● **To do**:
Could you copy every record below exactly as it stands?

------ Given records ------

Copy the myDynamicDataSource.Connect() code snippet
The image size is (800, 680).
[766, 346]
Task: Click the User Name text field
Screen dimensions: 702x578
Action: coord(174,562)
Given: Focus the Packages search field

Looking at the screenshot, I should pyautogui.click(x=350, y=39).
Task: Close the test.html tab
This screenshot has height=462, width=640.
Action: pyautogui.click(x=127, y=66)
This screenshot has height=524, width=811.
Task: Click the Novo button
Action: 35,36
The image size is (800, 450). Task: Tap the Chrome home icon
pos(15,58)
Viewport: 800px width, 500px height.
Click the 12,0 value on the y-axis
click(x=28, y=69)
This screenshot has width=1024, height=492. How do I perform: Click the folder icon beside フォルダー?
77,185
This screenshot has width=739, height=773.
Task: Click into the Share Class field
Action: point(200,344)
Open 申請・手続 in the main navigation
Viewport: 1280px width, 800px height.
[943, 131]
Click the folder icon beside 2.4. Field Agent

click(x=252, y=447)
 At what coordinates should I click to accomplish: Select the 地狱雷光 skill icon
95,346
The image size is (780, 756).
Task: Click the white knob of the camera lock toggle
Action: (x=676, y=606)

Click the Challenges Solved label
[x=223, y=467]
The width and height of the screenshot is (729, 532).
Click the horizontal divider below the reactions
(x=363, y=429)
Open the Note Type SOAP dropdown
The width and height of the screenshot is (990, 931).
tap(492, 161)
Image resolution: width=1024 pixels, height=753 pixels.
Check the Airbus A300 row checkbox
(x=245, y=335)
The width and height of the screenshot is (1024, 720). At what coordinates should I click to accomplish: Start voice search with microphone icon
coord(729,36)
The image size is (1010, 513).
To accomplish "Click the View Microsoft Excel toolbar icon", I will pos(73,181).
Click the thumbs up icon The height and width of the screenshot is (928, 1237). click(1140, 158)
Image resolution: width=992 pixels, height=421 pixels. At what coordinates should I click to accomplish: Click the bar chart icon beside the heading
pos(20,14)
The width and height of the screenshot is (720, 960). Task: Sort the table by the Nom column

------

● **Finished task**:
Copy the myDynamicDataSource.Connect() code snippet
The image size is (800, 680).
[766, 346]
Task: Click the User Name text field
Screen dimensions: 702x578
Action: coord(174,562)
Given: Focus the Packages search field

Looking at the screenshot, I should pyautogui.click(x=350, y=39).
Task: Close the test.html tab
This screenshot has height=462, width=640.
Action: pyautogui.click(x=127, y=66)
This screenshot has height=524, width=811.
Task: Click the Novo button
Action: 35,36
The image size is (800, 450). Task: Tap the Chrome home icon
pos(15,58)
Viewport: 800px width, 500px height.
Click the 12,0 value on the y-axis
click(x=28, y=69)
This screenshot has width=1024, height=492. How do I perform: Click the folder icon beside フォルダー?
77,185
This screenshot has width=739, height=773.
Task: Click into the Share Class field
Action: point(200,344)
Open 申請・手続 in the main navigation
Viewport: 1280px width, 800px height.
[943, 131]
Click the folder icon beside 2.4. Field Agent

click(x=252, y=447)
 At what coordinates should I click to accomplish: Select the 地狱雷光 skill icon
95,346
The image size is (780, 756).
Task: Click the white knob of the camera lock toggle
Action: (x=676, y=606)

Click the Challenges Solved label
[x=223, y=467]
The width and height of the screenshot is (729, 532).
Click the horizontal divider below the reactions
(x=363, y=429)
Open the Note Type SOAP dropdown
The width and height of the screenshot is (990, 931).
tap(492, 161)
Image resolution: width=1024 pixels, height=753 pixels.
Check the Airbus A300 row checkbox
(x=245, y=335)
The width and height of the screenshot is (1024, 720). At what coordinates should I click to accomplish: Start voice search with microphone icon
coord(729,36)
The image size is (1010, 513).
To accomplish "Click the View Microsoft Excel toolbar icon", I will pos(73,181).
Click the thumbs up icon The height and width of the screenshot is (928, 1237). click(1140, 158)
Image resolution: width=992 pixels, height=421 pixels. At what coordinates should I click to accomplish: Click the bar chart icon beside the heading
pos(20,14)
The width and height of the screenshot is (720, 960). Task: Sort the table by the Nom column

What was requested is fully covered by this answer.